M1A2: Discussion—Cost Accumulation System

Cost behavior is the volatility of product costs due to changes in production levels or sales volumes. Product costs include material costs, labor costs, and other overheads. Any change in the production levels and sales volumes can affect profitability.

Here are some examples of how costs change:

  • Variable costs change in proportion to total volume produced but remain the same on a per-unit basis.

  • Fixed costs differ from variable costs in that they remain constant with change in volume produced but vary on a per-unit basis.

  • Mixed costs are a combination of fixed and variable costs.

  • Step costs vary over a wide range of activity levels but remain constant over a narrow range.

In addition to these types of costs, here are some terms you will also learn:

  • Contribution margin is the difference between the total sales and the total variable costs of an organization.

  • Variable-costing statement presents the net income obtained by subtracting fixed expenses from the difference between total sales and total variable costs.

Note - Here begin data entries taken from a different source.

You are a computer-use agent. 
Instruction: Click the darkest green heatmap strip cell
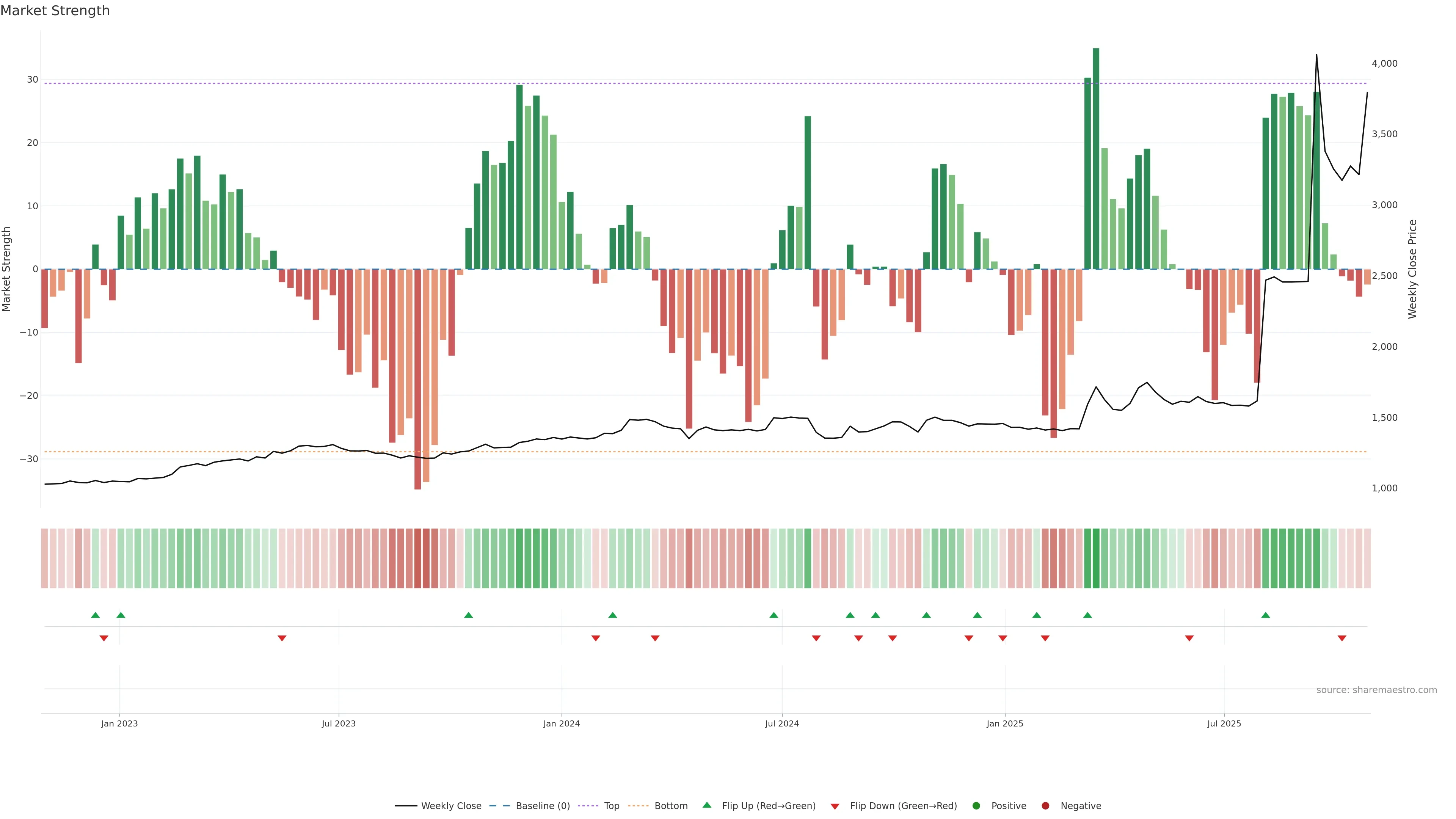coord(1096,559)
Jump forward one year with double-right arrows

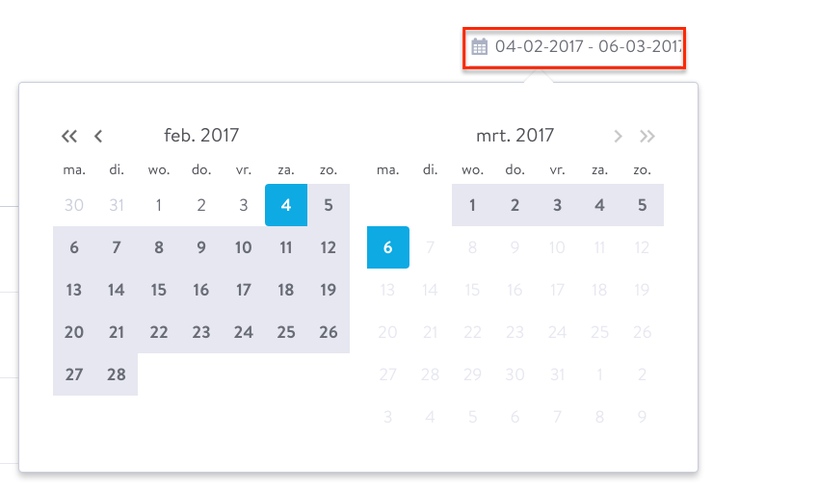647,136
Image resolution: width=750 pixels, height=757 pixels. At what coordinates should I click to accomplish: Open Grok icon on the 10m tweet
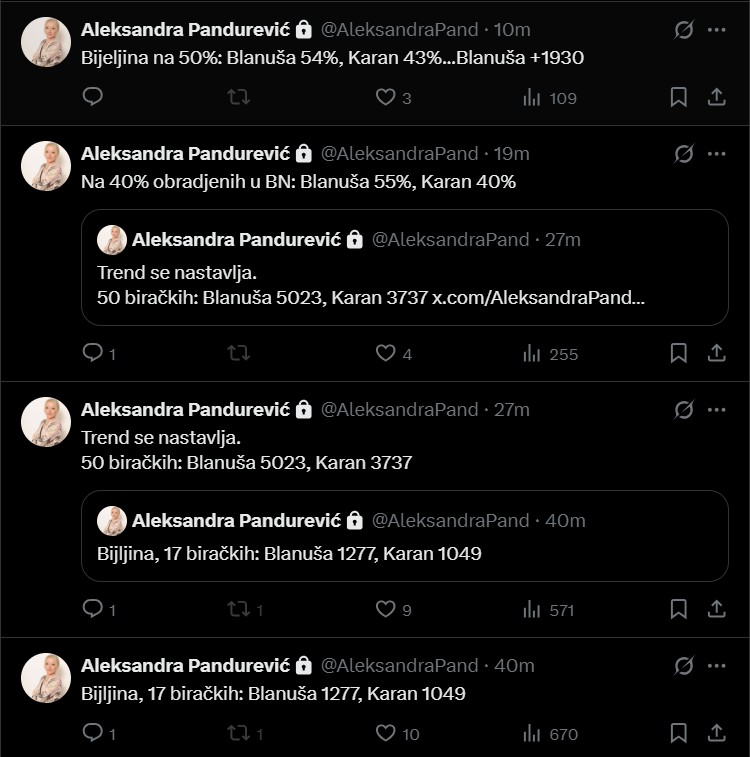[684, 30]
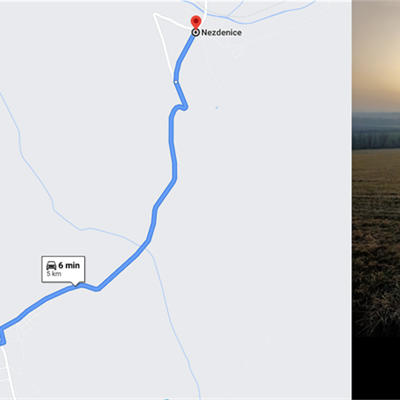
Task: Select the Nezdenice place label
Action: (x=221, y=32)
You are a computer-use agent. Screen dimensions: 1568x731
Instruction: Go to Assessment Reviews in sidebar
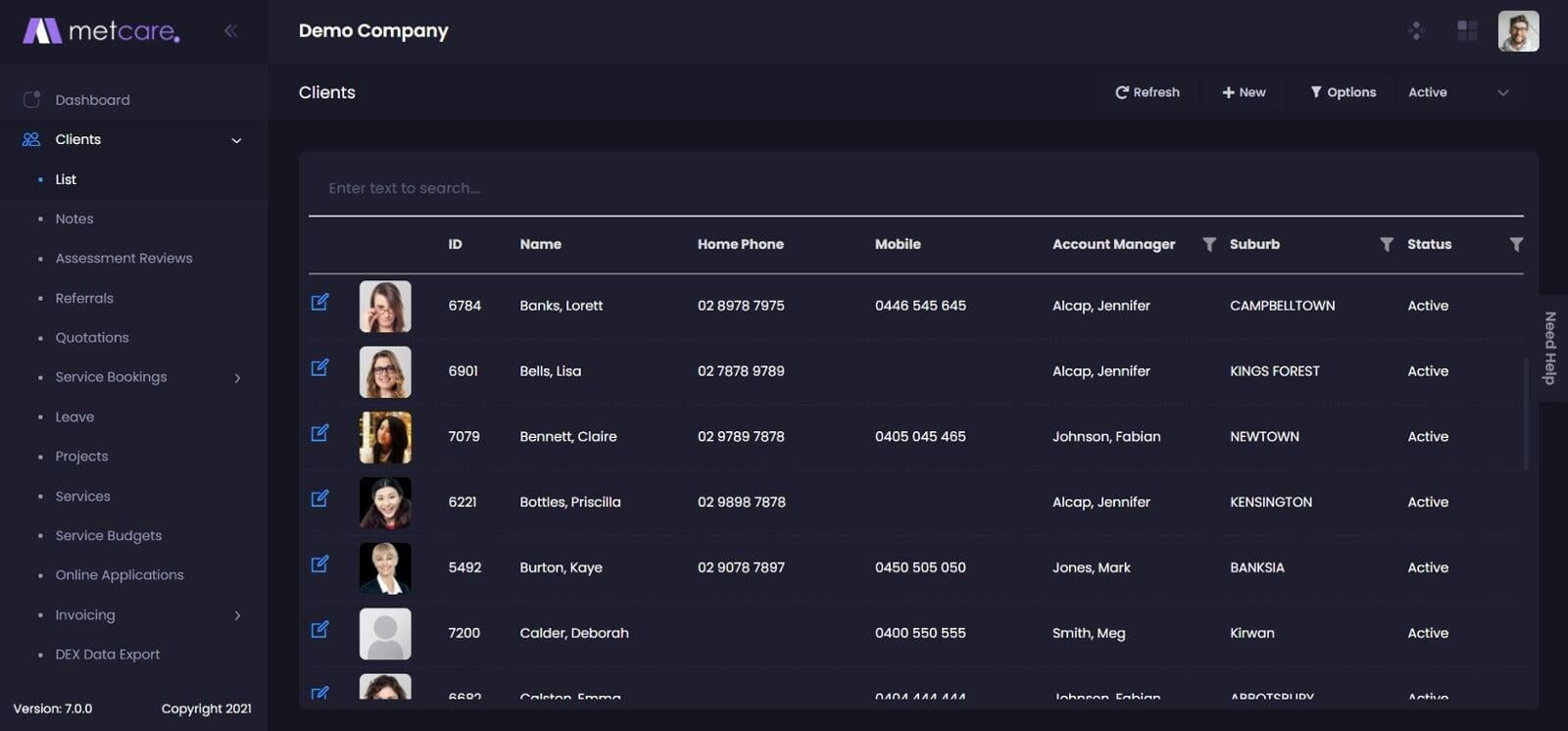point(123,258)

  • Cost-volume-profit analysis determines the financial impact of the relationship between cost, volume, and profit.

  • Break-even analysis determines whether or not total sales are equal to the total costs. A company reaches the break-even point when it is making neither a profit nor a loss.

  • Variable costing is the unit cost of a product obtained by including both direct or variable costs and excluding fixed costs.

  • Absorption costing is the unit cost of a product obtained by including the direct as well as indirect or fixed costs.

In this module, you will become familiar with overall cost concepts, and analyze cost behavior within various costing systems. Methods for using costs in planning and budgeting decisions will also be covered. Costs are used to evaluate past performance and make crucial decisions that may impact the entity indefinitely across all departments and levels.

Application of Concepts

You will then have the opportunity to apply accounting concepts to management situations in your two course projects, the Required Assignments (RAs), due inModules 3 and 5.